The Telegraph reports that Prime Minister David Cameron last night "provoked a furious reaction from business leaders" and was accused of being "gutless" after putting off the decision. The newspaper quotes John Longworth, the director general of the British Chambers of Commerce, saying: "Businesses will see this as a gutless move by a government that promised a clear decision on a new runway by the end of the year."
An editorial in the newspaper calls for a Parliamentary vote to decide on the issue. It says that "since both Zac Goldsmith, the Tory [mayoral] hopeful, and Labour’s Sadiq Khan are against Heathrow’s expansion, whoever wins will use their City Hall platform to campaign against it. Since this is a nationally important project, the only way to end this farce is for the government to put the options to Parliament and let MPs decide. Someone has to."

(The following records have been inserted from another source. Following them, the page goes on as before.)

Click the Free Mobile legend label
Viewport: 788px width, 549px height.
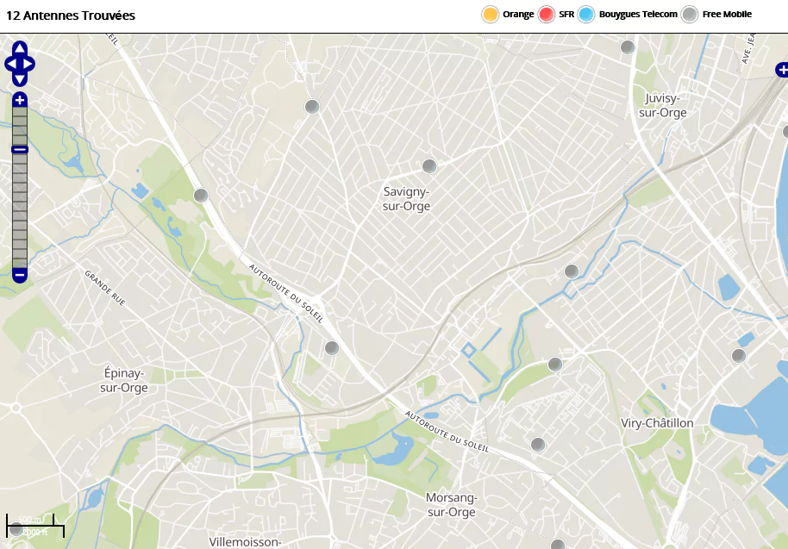click(727, 15)
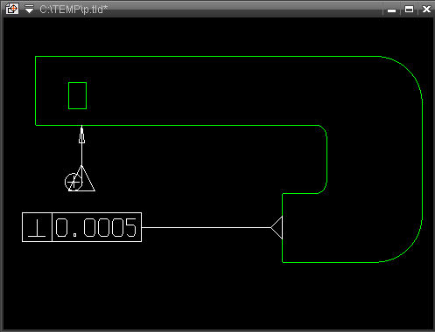Open the title bar dropdown arrow menu

pos(29,10)
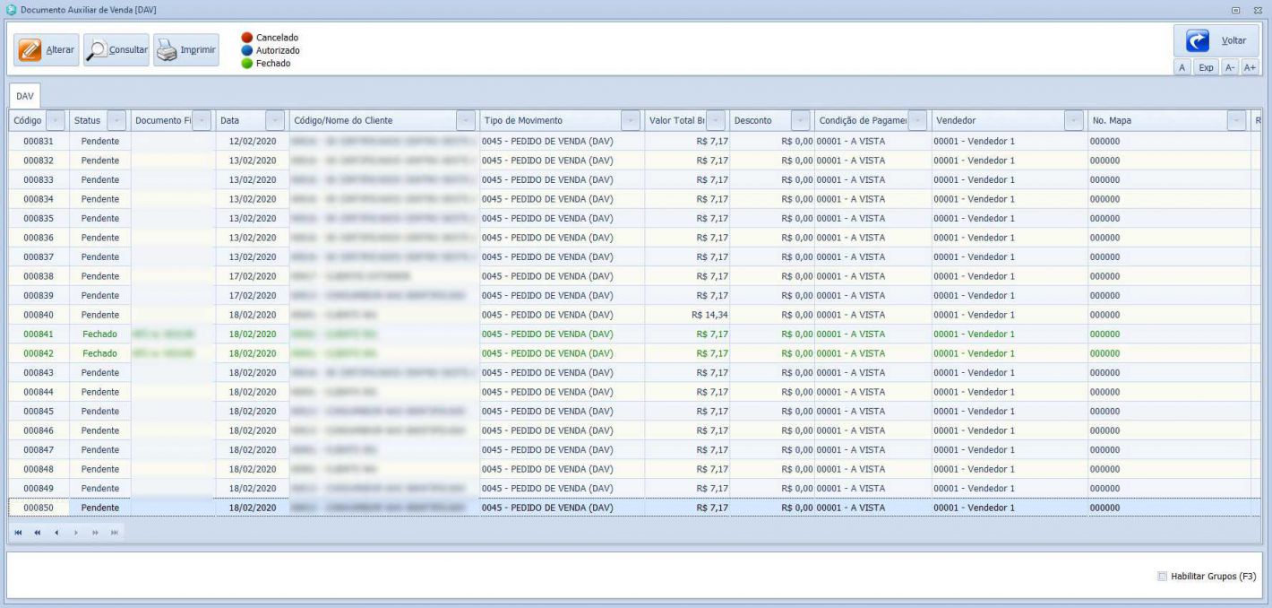Viewport: 1272px width, 608px height.
Task: Click the Alterar pencil edit button
Action: 46,50
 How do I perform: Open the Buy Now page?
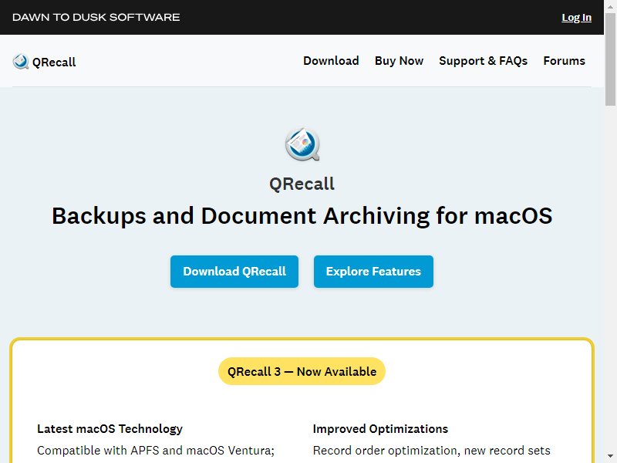coord(399,61)
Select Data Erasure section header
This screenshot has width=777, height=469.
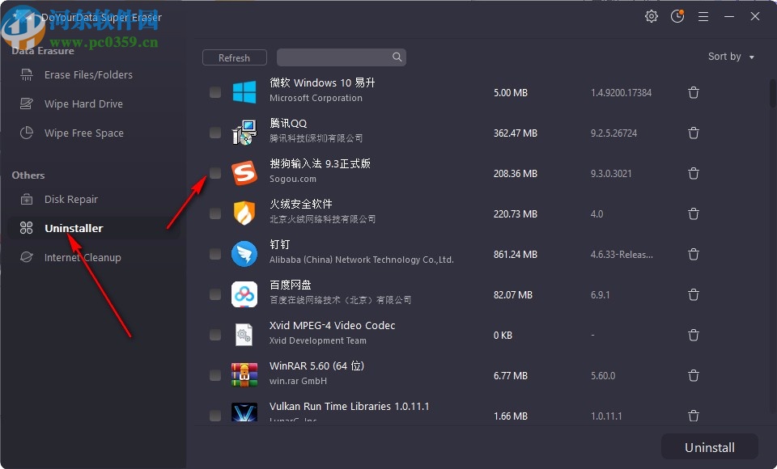click(x=42, y=50)
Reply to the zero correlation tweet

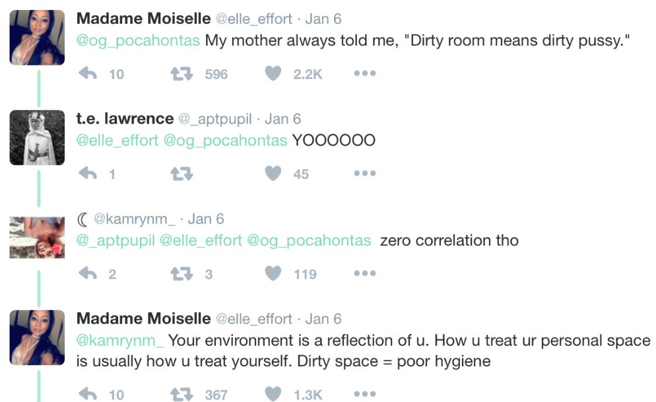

The Times (subscription required) reports that the owner of British Airways has threatened to give up on Heathrow and move overseas after warning that passenger charges will double to pay for a "gold-plated" third runway. The newspaper says that Willie Walsh, the chief executive of BA’s parent company, said that he could "develop our business" in Dublin or Madrid rather than pay for the expansion of Heathrow.
Writing in the Financial Times (subscription required) the economist Martin Wolf says that, to expand the supply of housing, government "must slay the sacred cows, the green belts around cities being the holiest of all." Wolf adds: "Local governments must be hugely rewarded for promoting development. To its credit, the government has made tentative steps in the right direction. It must now go further."
The Guardian’s Pass Notes column looks at the thorny issue of green belt development.